____ Texto da página
O reitor atual teve um papel importante para tornar todo o processo mais conturbado e longo do que o necessário. A gestão atual é tão desastrosa e prejudicial à UFSC, que pode mesmo dar vontade de deixar que tudo se lasque. Tomara que a comunidade universitária tenha a maturidade de perceber que por mais que certas demandas pontuais tenham sido atendidas, o quadro geral é de uma incompetência e inaptidão administrativa gritantes e muito prejudiciais. Mas é justamente aí que oposição à atual gestão precisa se mostrar articulada, unida, forte, mesmo que isso signifique defender quem pensa e se expressa de forma diferente. Uma oposição que não tem uma postura firme contra os bolsonaristas e a favor da democracia, não interessa à UFSC.
O professor Alex Degan, que foi submetido a todo o tipo de pressão, teve a coragem de pedir vistas ao parecer original e de defender a mudança do nome do Campus, respondeu à canalha presente na reunião usando a linguagem do deboche, não a das ofensas, não a da violência, não a das mentiras. A mesma canalha que aplaudiu Nikolas Ferreira e sua peruca em discurso de ódio proferido na Câmara dos Deputados, editou e colocou em câmera lenta um trecho do vídeo que mostra o professor Degan reagindo a todo tipo de provocação e à pressão que sofreu desde o momento que pediu vistas ao parecer original. O fato de o professor Degan ter dançado em frente à canalha virou o assunto principal. A extrema direita agiu de forma covarde, deturpada e doentia ao tentar destruir reputações, coisa típica do bolsonarismo. O pior é que a canalha teve algum êxito, ajudada por gente que deveria estar ao lado do professor Alex, na defesa da UFSC e da democracia.
________
Objetivo da tarefa 1: Reescreva o trecho do texto da página que começa nas palavras "O reitor atual" e termina após "interessa à UFSC.", substituindo "reitor" por "dirigente".
Objetivo da tarefa 2:
Responda às perguntas com base no texto da página.
(a) Segundo o texto, que papel teve o reitor atual no processo?
(b) Quem pediu vistas ao parecer original?
(c) Em que lugar Nikolas Ferreira proferiu o discurso de ódio mencionado?
Objetivo da tarefa 3: Resuma o texto da página em duas frases.
____ Dados fornecidos
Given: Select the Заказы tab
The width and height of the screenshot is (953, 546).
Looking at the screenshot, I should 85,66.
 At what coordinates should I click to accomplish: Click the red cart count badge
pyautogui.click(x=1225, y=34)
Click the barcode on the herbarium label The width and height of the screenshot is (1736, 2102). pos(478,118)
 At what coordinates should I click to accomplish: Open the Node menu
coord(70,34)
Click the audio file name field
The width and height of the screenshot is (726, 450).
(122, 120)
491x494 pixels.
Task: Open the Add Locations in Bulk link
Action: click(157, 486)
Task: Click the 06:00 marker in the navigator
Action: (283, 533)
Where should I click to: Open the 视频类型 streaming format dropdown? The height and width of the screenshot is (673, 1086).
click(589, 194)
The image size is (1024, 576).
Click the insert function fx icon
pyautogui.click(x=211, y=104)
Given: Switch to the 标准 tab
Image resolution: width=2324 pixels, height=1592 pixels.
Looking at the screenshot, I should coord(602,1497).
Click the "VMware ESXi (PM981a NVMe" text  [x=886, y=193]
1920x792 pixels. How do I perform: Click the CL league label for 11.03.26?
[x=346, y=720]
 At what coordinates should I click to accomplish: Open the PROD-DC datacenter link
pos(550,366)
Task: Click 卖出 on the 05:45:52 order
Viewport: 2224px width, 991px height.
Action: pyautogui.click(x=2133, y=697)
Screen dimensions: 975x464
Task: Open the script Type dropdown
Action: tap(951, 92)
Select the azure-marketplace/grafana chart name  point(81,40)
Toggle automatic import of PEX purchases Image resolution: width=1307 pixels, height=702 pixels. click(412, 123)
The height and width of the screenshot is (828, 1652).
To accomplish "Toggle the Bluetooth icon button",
________
Resolução da tarefa 1:
O dirigente atual teve um papel importante para tornar todo o processo mais conturbado e longo do que o necessário. A gestão atual é tão desastrosa e prejudicial à UFSC, que pode mesmo dar vontade de deixar que tudo se lasque. Tomara que a comunidade universitária tenha a maturidade de perceber que por mais que certas demandas pontuais tenham sido atendidas, o quadro geral é de uma incompetência e inaptidão administrativa gritantes e muito prejudiciais. Mas é justamente aí que oposição à atual gestão precisa se mostrar articulada, unida, forte, mesmo que isso signifique defender quem pensa e se expressa de forma diferente. Uma oposição que não tem uma postura firme contra os bolsonaristas e a favor da democracia, não interessa à UFSC.

Resolução da tarefa 2:
(a) Teve um papel importante para tornar todo o processo mais conturbado e longo do que o necessário.
(b) O professor Alex Degan.
(c) Na Câmara dos Deputados.

Resolução da tarefa 3: O texto critica a gestão atual da UFSC como desastrosa e defende que a oposição se mostre unida e firme contra os bolsonaristas e a favor da democracia. Também relata que o professor Alex Degan, que pediu vistas ao parecer original e defendeu a mudança do nome do Campus, teve um vídeo seu editado pela extrema direita na tentativa de destruir sua reputação.